Some entrepreneurs are growing oysters on floating racks rather than on the bottom. Others are trying chemically sterilized oysters. In both cases, the oysters essentially outgrow the diseases, reaching market size before they die. Raising oysters farther up creeks and rivers also seems to help, since the diseases are more virulent in the salty water nearer the ocean.
"The disease is not less of a threat, but they're figuring out ways to get around it," says Doug Lipton, a University of Maryland economist who specializes in the seafood industry.

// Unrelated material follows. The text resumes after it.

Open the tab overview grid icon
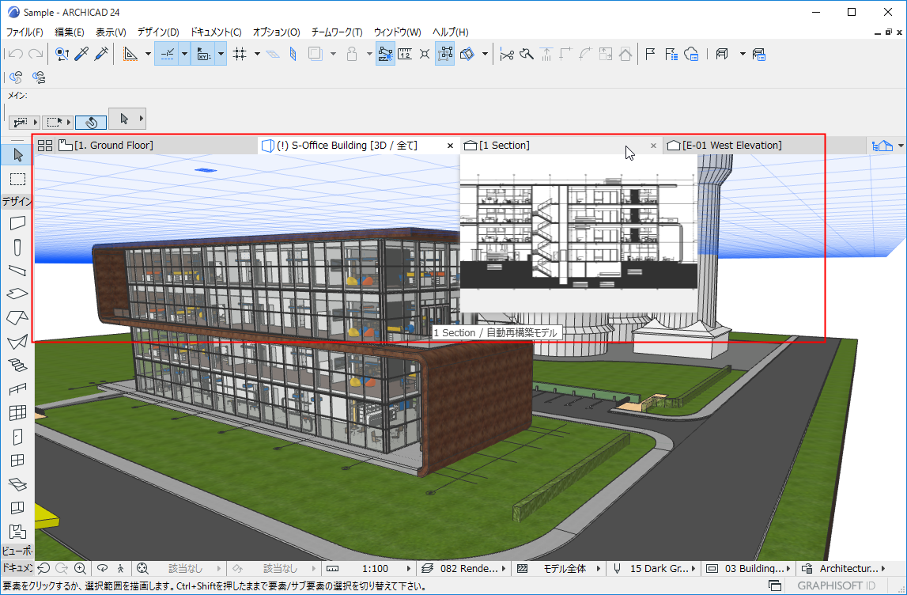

Given the modest successes to date, experts are encouraging watermen to try the new techniques, all of which involve cultivating oysters rather than foraging for wild ones. It's been a tough sell. Maryland watermen traditionally have resisted aquaculture, fearing that they would be forced off the water by large corporations laying claim to vast stretches of the bay for raising oysters.
But with the bay's wild oyster stock showing no signs of rebounding, and with crabbing squeezed as well, some are now willing to give aquaculture a try.
The patch of creek bottom leased by the watermen's association has not grown any wild oysters in some time. Last year, using $7,000 chipped in by about 25 of the group's members, the men bought shells from a Virginia shucking house and put them on the bottom. Then they bought millions of baby oysters, or spat, from the University of Maryland's hatchery at Horn Point on the Eastern Shore and dropped them overboard to grow on the shells. The group put another batch in the creek a few months ago, spat produced at Morgan State University's bay laboratory north of Solomons.
Jetmore's tongs pull up some shells with small, purplish bumps on them showing the growth of baby oysters. In a couple of years, if all goes well, they should be 2 to 3 inches across - large enough to harvest for eating.
In all, about 10 million tiny oysters have been "planted" on the watermen's leased seven-acre tract.